Financier: Ships loans may be difficult to obtain

The shipping industry is sailing towards turbulent waters in the next few year, a ship financier said today.

   Paul Slater, chairman of the Naples, Fla.-based First International Corp. and managing director of Griffin Holdings Group, said because of turmoil in the capital markets following the sub-prime mortgage crisis, “banks have begun to increase pricing, reduce leverage and tighten covenants on new shipping loans, and some have shut their doors as they face increasing difficulties in selling down their commitments.”

   He predicts “newbuilding deals that have not yet secured finance will face severe problems beyond pricing and new loan covenants. Many will simply not get financed.”

   In addition to problems in the capital markets, Slater believes demand for transportation and freight rates may be headed downward.

   “Tanker markets have already retreated from the excesses of 2004-2006 and will continue to decline further as the order book delivers. Those owners that did not secure period charters will rue the day as today’s rates barely cover costs and certainly don’t pay for the price of newbuildings. This situation is set to continue for some years unless there are large cancellations of newbuilding orders.”

   Speaking at the MareForum conference in Amsterdam today, Slater also predicts trouble ahead for the dry bulk market. “After a couple of years of extraordinary freight rates in most dry bulk sectors the outlook is highly uncertain. The continued China boom is coming to an end and whilst volumes may remain at today’s levels, the growth will be in low single digits.”

   This week has been a volatile one for investors in shipping stocks. Consider DryShips, one of the best performing dry bulk stocks during the past year. Its stock climbed from $13.30 to $131.34 Monday. It fell about 17 percent in value on Tuesday, but then bounced back Wednesday, rising 9 percent. Other dry bulk stocks had similar swings, falling Tuesday, then bouncing back when some analysts called the drop a “buying opportunity.”

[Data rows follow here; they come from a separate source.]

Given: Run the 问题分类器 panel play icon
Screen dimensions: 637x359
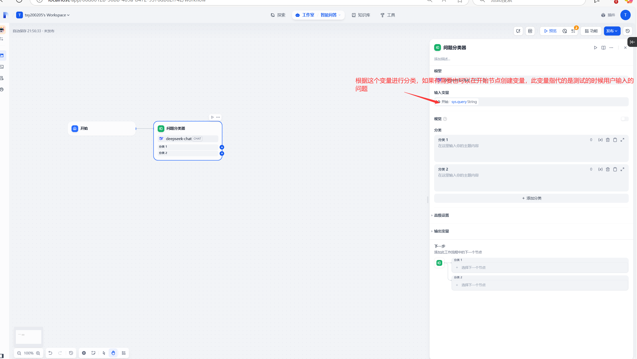Looking at the screenshot, I should (x=595, y=48).
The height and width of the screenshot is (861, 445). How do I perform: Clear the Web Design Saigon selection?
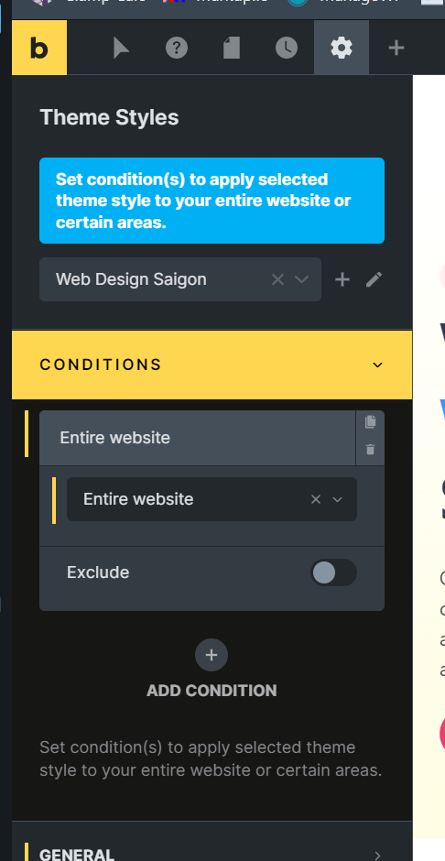tap(277, 279)
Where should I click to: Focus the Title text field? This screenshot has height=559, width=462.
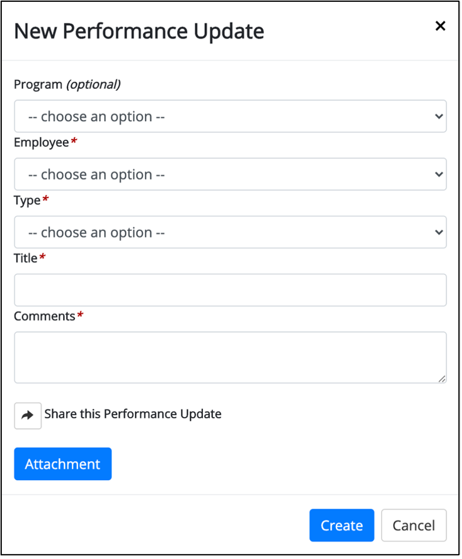click(x=230, y=290)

   Slater also believes “the container sector will struggle to produce any real investment returns as the capital demands continue to escalate and revenues remain flat as excess capacity continues to grow. As world trade in manufactured goods slows down and ship capacity continues to grow profits will further decline and many ships will be forced into lay-up.”

   “As the majority of shipping companies are still privately owned the extent of the problems will likely remain private,” Slater said. “However the public shipping companies will face an exodus of shareholders as revenues shrink and debt financing continues to be unavailable.”